The Unofficial Apple Weblog is one of a bunch of sites talking about the leak of Google Talk, also known as Google’s implementation of Jabber. Nice to see Mac support (albeit apparently unofficial) in a new Google product before it ships.

Also nice to see Jabber getting some traction. With an open API and an open source client, it always surprised me that more people haven’t adopted Jabber as a messaging platform of choice, the way UserLand did. Including me. At the moment I can’t even remember my Jabber address.

Dining notes: Oola and Ino Sushi

I haven’t been writing as much the last few days, partly because the show floor has kept me busy, partly because the hotel wanted me to pay for WiFi even if I already bought a day of wired Internet use in my room. Memo to Starwood: for a luxury hotel, you’re sure making me feel nickeled and dimed to death.

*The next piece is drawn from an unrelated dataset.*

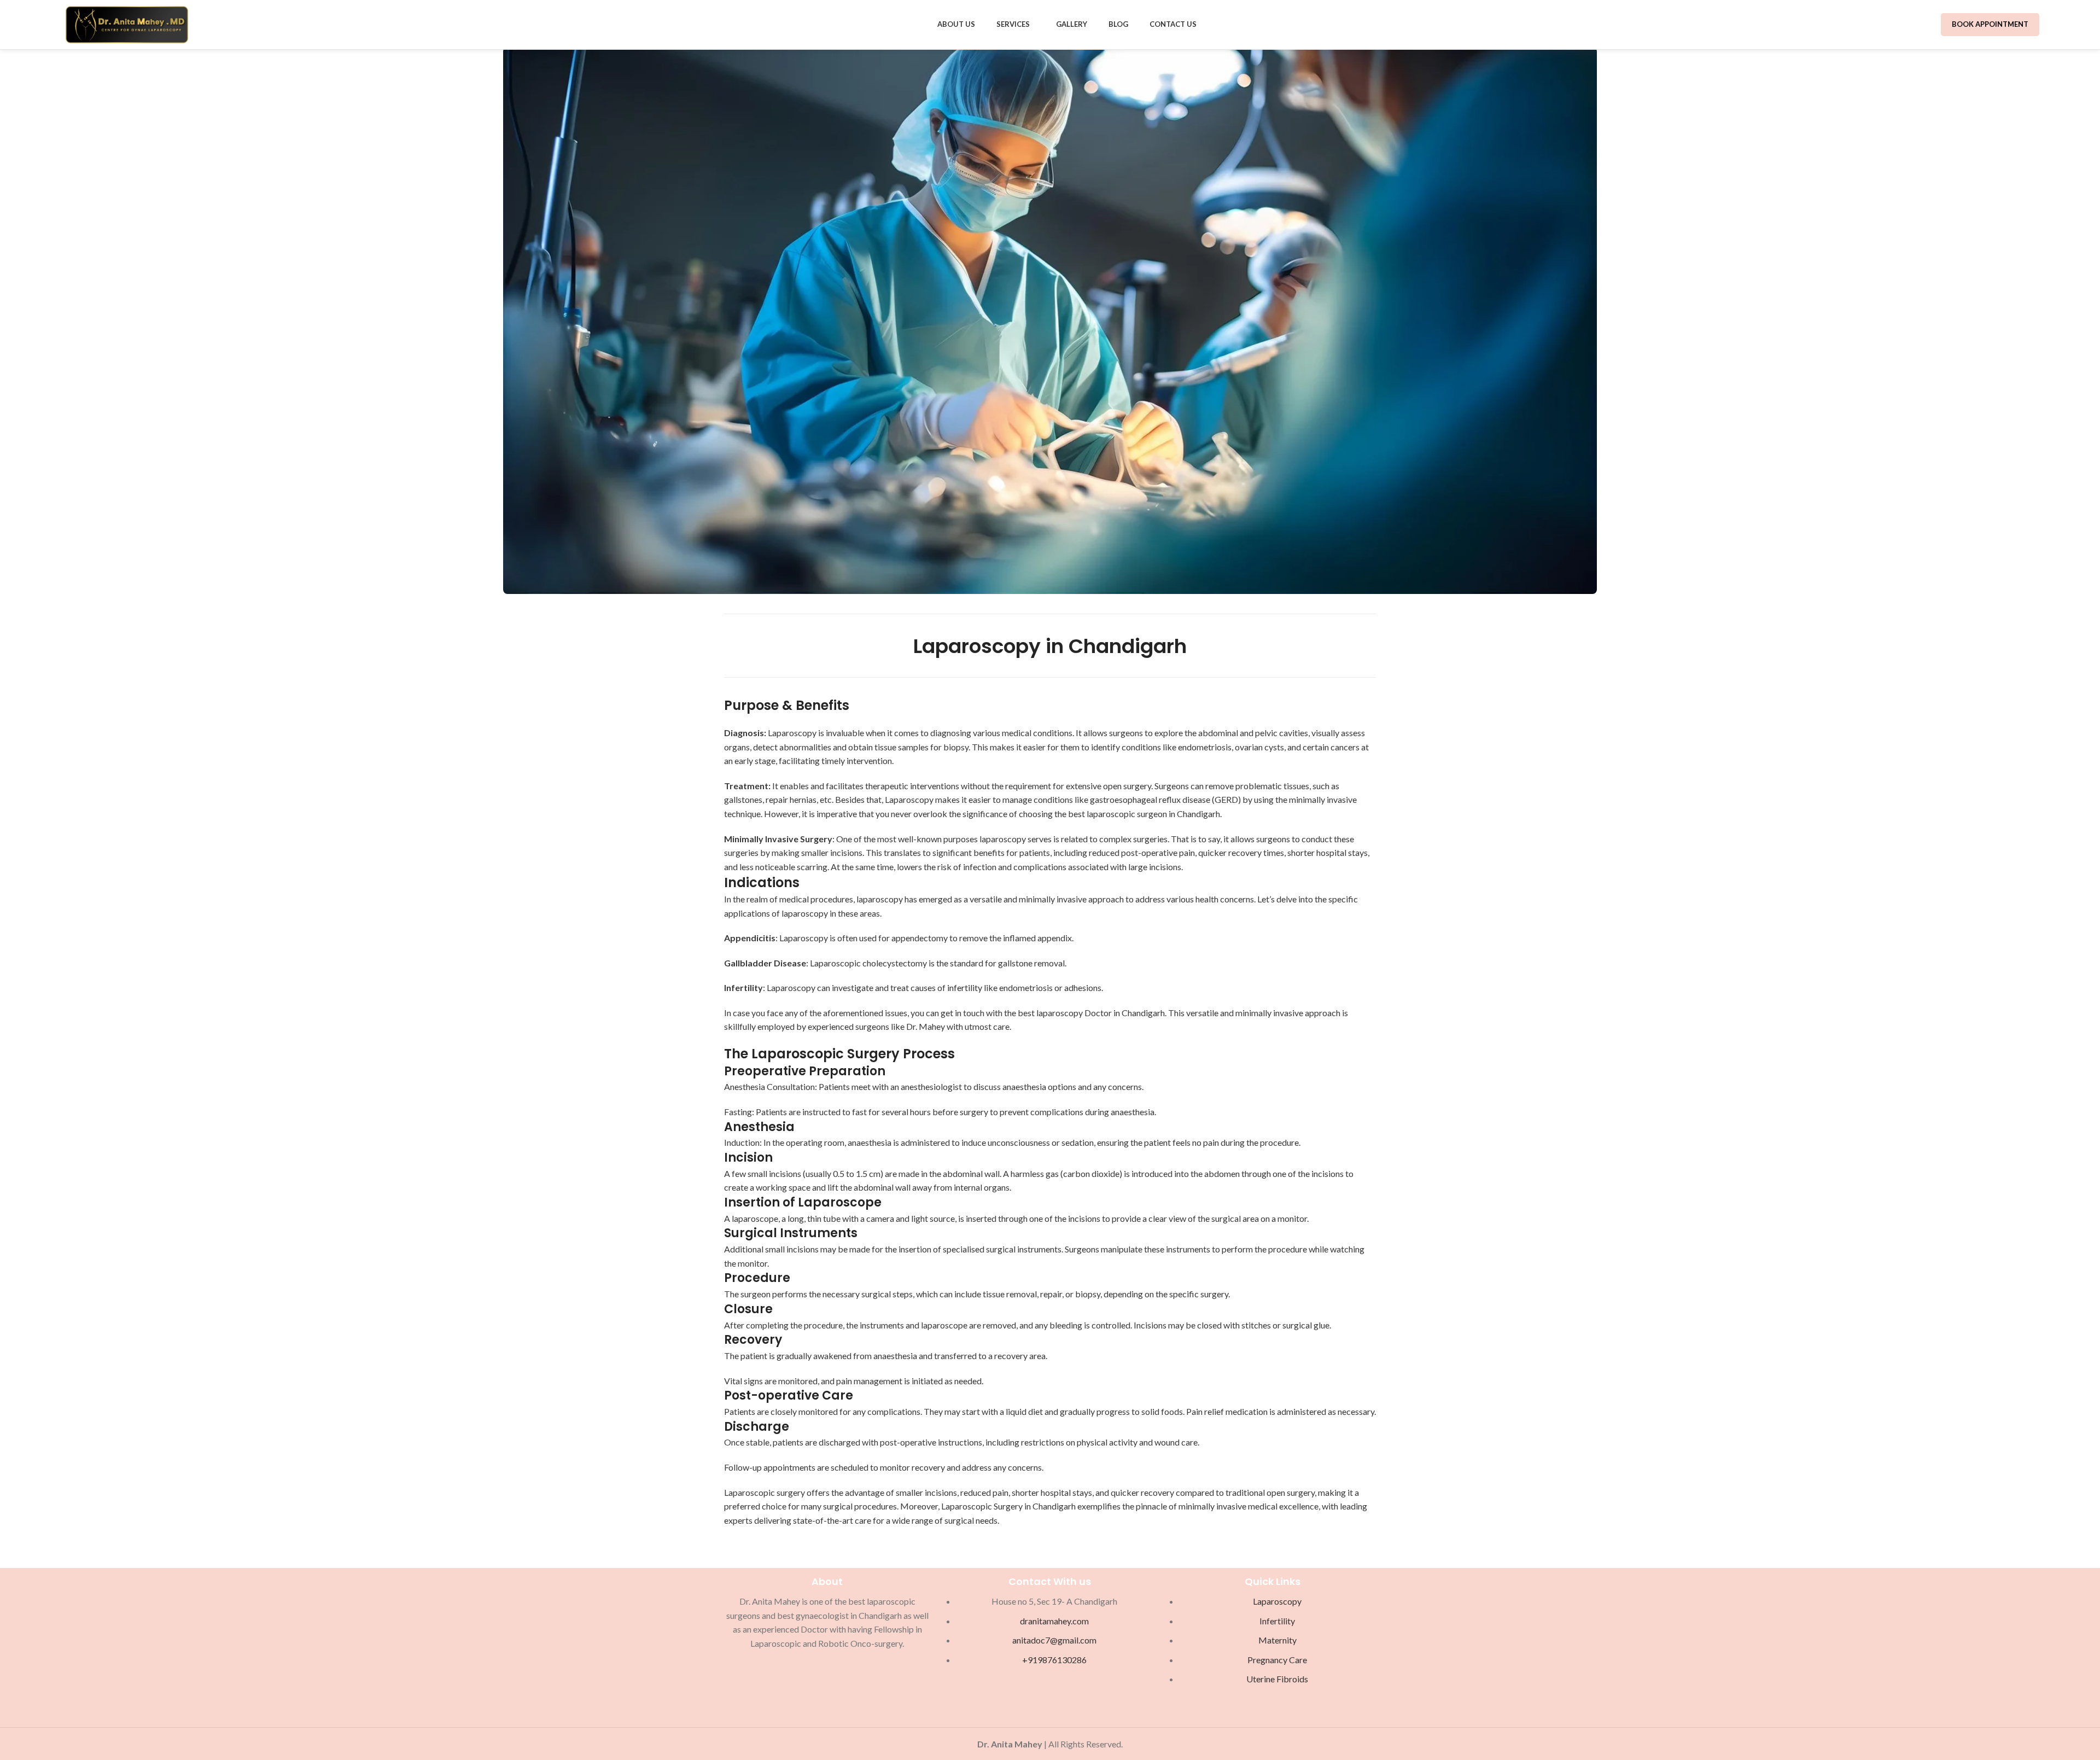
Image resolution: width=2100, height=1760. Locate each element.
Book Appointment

I had good luck on this trip with restaurants, thanks to the eGullet Forums. Monday night we tried Oola on Folsom Street, just a block or so south and west of the Moscone Center. Fabulous. A salad of peppery arugula and heirloom tomatoes followed by a daube of lamb with root vegetables—which in the 50-degree San Francisco summer night was richly fulfilling rather than overwhelming as it might have been anywhere else in the continental US. Great wine list—though a little light on my favored Southern Italian wines, they did have a Greco di Tufo from a producer I had never heard of and a good selection of Cotes du Rhone wines, which made up for it. Good ambience too, even if it was a former elevator repair shop.

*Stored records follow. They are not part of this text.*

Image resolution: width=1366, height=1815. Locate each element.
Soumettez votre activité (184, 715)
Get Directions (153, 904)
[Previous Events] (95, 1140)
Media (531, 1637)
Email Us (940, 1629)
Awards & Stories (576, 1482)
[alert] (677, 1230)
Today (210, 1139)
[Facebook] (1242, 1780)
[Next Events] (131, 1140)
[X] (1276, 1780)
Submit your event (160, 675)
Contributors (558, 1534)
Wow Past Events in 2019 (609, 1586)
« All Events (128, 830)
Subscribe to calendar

Tonight my coworker and I were looking for an early meal before we headed airportward, and he suggested sushi. I found recommendations for Ino and we went. I think it was some of the finest sushi and sashimi I’ve ever had. The nigiri, with a little wasabi paste between the fish and the rice, was super fresh and bracing; the sashimi was just brilliant. I have to put in a special word for the unagi, which is broiled to order and served with a suggestion to skip the soy sauce, and may be the most perfect serving of eel I’ve ever tasted. The restaurant itself is tiny, a small mom and pop shop in a Japanese-focused shopping mall next to the Radisson, and very clean—the finished nigiri is placed directly on the sushi bar in front of you. The service was great and personable too, with the wife giving my co-worker a hard time for ordering a Coke (he sheepishly changed to a glass of white wine) and both owners filling us in on the best place to catch a cab after dinner. Highly recommended.